DATASET CONTENT:

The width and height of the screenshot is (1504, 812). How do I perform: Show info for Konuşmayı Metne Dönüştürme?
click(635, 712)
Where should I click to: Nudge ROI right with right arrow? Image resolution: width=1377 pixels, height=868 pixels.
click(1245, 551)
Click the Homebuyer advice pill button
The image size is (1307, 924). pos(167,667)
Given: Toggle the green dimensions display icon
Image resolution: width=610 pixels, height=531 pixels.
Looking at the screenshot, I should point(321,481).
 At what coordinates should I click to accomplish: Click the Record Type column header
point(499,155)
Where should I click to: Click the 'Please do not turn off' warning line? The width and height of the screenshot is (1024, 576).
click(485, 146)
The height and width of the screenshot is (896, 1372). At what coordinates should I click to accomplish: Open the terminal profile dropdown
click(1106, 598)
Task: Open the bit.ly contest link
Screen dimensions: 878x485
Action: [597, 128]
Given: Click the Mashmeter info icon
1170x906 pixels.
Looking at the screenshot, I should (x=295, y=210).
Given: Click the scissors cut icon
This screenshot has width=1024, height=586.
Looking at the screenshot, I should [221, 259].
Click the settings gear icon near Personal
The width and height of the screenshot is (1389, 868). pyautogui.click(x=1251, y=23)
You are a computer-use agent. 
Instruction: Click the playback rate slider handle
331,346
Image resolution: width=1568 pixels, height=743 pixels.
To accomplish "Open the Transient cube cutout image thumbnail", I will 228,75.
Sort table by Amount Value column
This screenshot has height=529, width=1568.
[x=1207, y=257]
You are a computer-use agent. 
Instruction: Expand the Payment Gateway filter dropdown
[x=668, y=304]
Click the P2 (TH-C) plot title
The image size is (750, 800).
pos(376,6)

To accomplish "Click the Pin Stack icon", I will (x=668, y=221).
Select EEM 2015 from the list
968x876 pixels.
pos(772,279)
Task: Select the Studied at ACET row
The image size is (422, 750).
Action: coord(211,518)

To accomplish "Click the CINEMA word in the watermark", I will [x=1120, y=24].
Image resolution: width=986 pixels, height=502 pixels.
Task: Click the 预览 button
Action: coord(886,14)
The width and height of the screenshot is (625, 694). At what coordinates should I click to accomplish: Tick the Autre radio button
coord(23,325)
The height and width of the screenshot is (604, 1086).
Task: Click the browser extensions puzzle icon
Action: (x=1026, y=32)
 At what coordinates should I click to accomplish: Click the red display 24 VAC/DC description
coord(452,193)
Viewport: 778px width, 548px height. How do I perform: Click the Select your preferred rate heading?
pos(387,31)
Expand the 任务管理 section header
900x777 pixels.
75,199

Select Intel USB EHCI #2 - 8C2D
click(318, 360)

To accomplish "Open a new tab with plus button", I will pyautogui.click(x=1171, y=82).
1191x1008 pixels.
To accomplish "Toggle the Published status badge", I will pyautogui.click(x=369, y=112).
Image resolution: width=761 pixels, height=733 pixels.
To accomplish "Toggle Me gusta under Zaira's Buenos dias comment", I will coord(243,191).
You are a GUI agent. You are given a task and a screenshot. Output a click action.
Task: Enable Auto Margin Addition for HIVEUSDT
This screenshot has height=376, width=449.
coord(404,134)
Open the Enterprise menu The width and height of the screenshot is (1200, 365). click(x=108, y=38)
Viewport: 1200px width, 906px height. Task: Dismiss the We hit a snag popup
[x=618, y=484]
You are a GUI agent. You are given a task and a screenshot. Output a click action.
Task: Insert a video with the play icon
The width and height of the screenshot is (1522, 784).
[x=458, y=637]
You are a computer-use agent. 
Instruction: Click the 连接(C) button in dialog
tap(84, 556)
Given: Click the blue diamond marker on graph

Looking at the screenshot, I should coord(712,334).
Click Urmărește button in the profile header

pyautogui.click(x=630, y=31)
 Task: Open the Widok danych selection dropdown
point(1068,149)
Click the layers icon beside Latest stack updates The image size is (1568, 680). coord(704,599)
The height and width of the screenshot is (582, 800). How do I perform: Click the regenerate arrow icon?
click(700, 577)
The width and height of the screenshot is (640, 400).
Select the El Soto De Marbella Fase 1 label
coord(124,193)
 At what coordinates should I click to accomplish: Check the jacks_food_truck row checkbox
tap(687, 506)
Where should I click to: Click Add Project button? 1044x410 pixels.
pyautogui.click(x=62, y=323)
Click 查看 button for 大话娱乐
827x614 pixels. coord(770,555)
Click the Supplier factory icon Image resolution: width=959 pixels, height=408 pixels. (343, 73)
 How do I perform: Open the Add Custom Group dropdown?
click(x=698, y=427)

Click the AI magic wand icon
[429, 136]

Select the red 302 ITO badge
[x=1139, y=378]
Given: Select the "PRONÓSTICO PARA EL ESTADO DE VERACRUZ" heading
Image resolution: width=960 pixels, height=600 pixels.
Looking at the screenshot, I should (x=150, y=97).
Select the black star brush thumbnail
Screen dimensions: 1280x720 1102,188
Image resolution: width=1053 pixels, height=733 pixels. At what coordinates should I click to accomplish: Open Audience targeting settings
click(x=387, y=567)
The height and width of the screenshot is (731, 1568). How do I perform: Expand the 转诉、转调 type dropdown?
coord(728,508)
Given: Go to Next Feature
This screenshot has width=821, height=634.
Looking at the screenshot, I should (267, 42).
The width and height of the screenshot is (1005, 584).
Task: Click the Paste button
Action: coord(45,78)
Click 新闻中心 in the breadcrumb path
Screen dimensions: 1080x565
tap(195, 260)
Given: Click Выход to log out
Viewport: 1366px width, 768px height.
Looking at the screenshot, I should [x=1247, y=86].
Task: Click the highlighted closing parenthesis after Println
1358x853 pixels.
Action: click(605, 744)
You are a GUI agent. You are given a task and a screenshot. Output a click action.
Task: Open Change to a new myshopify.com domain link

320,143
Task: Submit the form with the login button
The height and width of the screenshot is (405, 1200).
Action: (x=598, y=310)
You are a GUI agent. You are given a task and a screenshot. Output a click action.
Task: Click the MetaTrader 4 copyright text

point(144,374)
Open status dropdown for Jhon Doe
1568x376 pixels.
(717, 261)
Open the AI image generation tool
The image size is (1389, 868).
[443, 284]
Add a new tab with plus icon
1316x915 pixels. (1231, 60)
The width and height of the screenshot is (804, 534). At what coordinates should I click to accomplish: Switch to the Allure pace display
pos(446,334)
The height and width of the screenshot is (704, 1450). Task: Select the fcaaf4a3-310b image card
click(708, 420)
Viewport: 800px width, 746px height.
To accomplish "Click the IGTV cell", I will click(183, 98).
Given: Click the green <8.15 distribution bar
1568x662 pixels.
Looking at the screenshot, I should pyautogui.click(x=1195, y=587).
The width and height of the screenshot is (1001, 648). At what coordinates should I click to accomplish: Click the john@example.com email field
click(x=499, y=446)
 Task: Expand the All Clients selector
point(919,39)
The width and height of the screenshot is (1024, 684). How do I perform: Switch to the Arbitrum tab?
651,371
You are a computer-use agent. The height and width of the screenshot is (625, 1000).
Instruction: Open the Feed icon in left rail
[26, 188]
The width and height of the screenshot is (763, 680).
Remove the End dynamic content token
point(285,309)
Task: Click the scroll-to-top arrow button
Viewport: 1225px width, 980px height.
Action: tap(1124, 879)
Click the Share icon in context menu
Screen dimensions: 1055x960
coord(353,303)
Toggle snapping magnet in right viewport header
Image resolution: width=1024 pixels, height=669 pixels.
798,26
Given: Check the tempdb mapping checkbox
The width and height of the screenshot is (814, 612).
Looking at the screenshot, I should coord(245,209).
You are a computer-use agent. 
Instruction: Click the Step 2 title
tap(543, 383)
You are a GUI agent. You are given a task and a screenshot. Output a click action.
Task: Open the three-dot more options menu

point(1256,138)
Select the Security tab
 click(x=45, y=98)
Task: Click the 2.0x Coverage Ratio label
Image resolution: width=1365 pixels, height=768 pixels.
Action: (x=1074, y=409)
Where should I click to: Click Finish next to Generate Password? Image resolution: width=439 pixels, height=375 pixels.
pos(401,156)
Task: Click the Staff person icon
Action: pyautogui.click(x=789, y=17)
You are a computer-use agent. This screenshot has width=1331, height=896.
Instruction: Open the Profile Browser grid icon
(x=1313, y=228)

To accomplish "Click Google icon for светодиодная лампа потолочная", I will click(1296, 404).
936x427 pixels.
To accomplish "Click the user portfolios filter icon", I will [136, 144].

GOAL OF THE EXERCISE: Whenever a line in the entries above includes the word "status", pull that line out.

YOUR RESPONSE:
To accomplish "Toggle the Published status badge", I will pyautogui.click(x=369, y=112).
Open status dropdown for Jhon Doe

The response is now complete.